▸ Reading text
======

This document explains how to get started with logging in Rust programs on Fuchsia. For general information about recording and viewing logs, see the language-agnostic logging documentation.
Ensure that your component requests the appropriate logging capabilities by including the following in your component manifest:
{ include: [ "syslog/client.shard.cml" ], ... }
You must initialize logging before you can record logs from Rust code. Initialization is handled by the fuchsia
crate setup macros.

======

▸ Provided data
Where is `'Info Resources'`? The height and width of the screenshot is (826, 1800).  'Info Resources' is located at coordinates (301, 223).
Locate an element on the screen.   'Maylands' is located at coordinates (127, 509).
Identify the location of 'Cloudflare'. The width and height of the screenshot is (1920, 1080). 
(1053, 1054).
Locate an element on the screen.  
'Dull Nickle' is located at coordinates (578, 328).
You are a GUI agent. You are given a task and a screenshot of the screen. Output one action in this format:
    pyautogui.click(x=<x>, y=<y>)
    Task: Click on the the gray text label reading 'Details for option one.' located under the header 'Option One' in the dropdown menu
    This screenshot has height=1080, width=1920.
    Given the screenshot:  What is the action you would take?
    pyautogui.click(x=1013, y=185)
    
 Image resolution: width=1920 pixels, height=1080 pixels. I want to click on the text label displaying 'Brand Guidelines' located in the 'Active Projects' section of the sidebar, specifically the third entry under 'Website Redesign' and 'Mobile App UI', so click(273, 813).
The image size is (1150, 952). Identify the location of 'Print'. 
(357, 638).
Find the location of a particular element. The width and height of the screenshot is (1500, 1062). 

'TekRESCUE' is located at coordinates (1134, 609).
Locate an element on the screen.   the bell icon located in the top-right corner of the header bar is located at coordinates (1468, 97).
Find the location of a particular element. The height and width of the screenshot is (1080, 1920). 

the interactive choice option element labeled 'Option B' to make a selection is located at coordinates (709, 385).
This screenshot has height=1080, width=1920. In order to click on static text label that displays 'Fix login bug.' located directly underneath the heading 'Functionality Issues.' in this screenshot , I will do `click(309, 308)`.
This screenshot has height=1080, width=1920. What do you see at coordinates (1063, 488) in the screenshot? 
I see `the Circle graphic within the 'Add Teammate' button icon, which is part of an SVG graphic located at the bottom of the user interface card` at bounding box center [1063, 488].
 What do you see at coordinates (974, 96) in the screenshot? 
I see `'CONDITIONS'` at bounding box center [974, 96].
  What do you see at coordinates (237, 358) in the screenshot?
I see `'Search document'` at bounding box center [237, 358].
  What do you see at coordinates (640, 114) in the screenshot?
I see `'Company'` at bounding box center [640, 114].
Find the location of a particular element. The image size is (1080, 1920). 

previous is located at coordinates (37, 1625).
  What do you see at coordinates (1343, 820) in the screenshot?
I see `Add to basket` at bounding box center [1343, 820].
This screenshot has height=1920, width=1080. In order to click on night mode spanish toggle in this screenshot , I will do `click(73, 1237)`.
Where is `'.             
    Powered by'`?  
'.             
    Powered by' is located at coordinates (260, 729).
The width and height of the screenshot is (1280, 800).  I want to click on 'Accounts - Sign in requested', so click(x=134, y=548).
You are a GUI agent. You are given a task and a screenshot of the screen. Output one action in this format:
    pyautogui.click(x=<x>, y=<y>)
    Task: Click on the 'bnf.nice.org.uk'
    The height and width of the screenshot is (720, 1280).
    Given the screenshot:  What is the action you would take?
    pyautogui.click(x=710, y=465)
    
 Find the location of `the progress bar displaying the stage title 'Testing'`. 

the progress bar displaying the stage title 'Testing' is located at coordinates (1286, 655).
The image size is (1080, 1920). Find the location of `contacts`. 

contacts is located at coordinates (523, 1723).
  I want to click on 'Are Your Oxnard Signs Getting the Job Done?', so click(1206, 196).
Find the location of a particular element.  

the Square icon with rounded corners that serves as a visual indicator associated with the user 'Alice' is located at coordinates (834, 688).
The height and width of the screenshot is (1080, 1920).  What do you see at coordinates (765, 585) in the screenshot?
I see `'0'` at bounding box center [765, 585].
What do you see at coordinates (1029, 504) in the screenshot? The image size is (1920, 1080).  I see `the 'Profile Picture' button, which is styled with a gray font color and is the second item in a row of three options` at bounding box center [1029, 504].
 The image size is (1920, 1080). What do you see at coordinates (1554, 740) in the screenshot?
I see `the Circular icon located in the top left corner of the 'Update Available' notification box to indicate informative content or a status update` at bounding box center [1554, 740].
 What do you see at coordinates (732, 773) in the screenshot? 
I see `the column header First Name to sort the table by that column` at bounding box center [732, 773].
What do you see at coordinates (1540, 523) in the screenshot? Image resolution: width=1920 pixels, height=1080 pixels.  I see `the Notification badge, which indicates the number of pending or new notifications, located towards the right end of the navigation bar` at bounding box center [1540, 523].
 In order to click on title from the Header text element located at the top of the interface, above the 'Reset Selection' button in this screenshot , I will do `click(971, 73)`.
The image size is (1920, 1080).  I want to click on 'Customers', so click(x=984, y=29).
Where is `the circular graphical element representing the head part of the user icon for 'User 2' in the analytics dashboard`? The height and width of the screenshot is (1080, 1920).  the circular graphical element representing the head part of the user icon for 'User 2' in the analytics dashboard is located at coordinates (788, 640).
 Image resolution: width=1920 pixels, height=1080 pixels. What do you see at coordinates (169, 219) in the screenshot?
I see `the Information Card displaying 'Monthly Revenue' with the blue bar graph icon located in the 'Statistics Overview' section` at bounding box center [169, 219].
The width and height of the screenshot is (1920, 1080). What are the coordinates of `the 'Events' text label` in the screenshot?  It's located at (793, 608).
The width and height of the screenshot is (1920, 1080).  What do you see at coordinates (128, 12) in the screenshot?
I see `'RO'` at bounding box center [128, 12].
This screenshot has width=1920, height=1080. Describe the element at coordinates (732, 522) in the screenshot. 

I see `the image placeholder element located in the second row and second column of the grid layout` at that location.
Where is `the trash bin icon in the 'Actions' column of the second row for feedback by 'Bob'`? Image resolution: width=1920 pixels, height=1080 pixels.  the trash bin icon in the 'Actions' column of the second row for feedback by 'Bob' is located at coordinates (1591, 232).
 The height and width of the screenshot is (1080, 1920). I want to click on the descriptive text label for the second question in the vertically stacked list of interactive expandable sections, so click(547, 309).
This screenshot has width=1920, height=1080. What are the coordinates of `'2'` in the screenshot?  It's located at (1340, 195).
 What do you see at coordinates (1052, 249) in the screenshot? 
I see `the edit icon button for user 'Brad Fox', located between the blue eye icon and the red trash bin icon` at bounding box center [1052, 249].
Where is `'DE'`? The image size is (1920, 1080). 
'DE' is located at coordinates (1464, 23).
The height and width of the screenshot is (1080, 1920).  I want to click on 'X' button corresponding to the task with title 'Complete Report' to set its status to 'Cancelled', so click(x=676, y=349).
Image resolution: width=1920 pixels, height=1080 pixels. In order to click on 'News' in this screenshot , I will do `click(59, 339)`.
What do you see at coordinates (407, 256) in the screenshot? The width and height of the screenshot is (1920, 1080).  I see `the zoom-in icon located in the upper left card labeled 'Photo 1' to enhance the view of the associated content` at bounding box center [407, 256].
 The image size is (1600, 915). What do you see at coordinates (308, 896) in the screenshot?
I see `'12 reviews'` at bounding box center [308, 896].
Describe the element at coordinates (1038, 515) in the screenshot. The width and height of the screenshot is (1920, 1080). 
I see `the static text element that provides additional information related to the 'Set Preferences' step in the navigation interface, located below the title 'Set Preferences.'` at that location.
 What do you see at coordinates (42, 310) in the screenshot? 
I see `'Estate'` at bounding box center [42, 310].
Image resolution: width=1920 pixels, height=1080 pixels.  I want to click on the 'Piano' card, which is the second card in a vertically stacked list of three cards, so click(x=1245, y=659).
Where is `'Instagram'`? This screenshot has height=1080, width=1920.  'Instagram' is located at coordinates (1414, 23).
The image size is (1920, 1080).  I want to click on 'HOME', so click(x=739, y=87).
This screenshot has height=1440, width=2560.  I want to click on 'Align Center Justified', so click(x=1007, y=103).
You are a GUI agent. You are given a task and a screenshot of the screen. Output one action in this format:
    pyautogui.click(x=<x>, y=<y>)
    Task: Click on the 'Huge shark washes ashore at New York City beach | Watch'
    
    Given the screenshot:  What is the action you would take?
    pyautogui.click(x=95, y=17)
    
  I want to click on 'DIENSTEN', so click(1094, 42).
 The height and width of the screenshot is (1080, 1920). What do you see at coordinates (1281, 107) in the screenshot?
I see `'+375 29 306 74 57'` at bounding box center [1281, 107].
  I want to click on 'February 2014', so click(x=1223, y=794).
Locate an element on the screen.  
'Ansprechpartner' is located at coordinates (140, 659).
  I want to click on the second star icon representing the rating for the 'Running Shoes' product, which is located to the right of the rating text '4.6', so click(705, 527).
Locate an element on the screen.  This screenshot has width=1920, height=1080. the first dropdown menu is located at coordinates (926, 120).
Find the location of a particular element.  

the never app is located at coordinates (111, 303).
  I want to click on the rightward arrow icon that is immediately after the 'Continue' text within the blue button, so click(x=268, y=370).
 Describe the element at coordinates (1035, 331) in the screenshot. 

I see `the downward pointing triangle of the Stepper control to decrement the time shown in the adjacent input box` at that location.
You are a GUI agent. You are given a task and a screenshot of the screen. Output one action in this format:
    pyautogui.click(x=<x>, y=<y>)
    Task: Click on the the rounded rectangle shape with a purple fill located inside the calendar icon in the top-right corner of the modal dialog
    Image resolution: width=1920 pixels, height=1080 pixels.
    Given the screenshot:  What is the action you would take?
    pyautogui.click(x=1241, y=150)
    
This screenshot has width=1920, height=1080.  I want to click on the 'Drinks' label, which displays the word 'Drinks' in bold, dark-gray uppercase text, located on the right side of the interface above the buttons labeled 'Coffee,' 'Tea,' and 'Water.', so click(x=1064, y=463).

======

▸ Required work
1 - In the Rust logging text, which file must the component manifest include to request the logging capabilities?
2 - Reproduce the part of the Rust logging text that opens with the words containing "This document explains" and closes with "language-agnostic logging documentation.".

▸ Numbered responses
1 - syslog/client.shard.cml

2 -
This document explains how to get started with logging in Rust programs on Fuchsia. For general information about recording and viewing logs, see the language-agnostic logging documentation.